This is somewhat of a Pepsi Challenge or an academic exercise.

There are just too many unknowns to decide a winner here.

If you do want to argue for the sake of arguing, I suggest comparing indexes and otherwise leaving me out of it ;-) The preferred ones would be SP500 vs NAREIT since they are representative of real estate (residential and commercial) and the US stock market for someone who is price-insensitive and adding zero value in terms of information-interpretation.

(I presume we're talking US comparisons?! This is important, because single country results rarely generalize due to a combination of tax laws and cultural biases.).

Here's a graph. If you disagree, go find your own graph with some other starting years. I don't care. This is what popped up on google.

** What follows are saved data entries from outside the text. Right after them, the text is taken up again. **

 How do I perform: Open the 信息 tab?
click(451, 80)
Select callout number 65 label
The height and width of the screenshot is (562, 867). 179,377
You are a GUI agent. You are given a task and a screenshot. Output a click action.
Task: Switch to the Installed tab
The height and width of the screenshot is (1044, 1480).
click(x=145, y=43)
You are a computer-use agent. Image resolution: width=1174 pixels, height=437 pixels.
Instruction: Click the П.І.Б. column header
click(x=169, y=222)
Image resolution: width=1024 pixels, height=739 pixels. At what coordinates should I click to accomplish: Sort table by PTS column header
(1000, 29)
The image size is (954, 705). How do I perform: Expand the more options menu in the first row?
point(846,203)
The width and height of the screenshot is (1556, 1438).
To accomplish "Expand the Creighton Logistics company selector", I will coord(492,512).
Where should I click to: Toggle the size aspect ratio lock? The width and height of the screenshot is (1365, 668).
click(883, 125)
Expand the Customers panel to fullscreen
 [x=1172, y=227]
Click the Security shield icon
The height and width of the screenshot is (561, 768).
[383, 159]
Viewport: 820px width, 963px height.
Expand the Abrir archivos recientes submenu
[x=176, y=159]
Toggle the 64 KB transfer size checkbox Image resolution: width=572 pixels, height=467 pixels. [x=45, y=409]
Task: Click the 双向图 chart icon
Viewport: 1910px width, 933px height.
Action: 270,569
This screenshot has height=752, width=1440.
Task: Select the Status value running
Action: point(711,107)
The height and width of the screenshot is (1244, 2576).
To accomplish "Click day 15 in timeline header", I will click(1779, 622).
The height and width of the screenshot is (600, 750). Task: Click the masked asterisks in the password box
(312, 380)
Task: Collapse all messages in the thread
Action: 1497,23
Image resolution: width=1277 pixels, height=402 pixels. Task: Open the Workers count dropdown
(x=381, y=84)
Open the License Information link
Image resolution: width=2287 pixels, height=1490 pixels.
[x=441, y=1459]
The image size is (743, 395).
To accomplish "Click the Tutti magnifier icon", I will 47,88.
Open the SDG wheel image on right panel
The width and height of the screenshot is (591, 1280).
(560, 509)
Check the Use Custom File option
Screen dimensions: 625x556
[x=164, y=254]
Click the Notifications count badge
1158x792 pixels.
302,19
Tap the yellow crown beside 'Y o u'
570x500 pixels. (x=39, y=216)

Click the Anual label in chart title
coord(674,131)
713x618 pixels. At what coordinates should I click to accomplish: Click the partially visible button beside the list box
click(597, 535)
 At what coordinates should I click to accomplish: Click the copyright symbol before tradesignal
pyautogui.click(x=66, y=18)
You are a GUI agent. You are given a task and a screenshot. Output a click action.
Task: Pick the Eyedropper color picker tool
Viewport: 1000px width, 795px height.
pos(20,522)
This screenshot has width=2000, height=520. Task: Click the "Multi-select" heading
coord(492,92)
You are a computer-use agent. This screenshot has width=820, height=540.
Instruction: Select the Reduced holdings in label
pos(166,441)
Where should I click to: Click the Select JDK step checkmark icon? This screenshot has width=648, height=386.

http://aimanagellc.com/wp-content/uploa ... t_perf.jpg

Yeah, it surprised me too! :o

Note that this is an index comparison. In either case, selective picking---where you're adding information-interpretation---may do substantially better (if you're smart) or substantially worse (if you're stupid) than either index in either product. So I guess what everybody should really ask themselves is what THEY THEMSELVES can beat whatever with; not what the average beats the average with. Isn't this obvious already?! :?

In particular, with residential RE in particular, people usually have access to way more leverage (sometimes up to infinity .. but Fannie Mae often offers 33x leverage from time to time with their 3% down loans) than they do in stocks (restricted to 2x since the great depression)... AND they get to do value-adding because they're usually a 100% owner rather than a 0.000001% owner as with most stocks.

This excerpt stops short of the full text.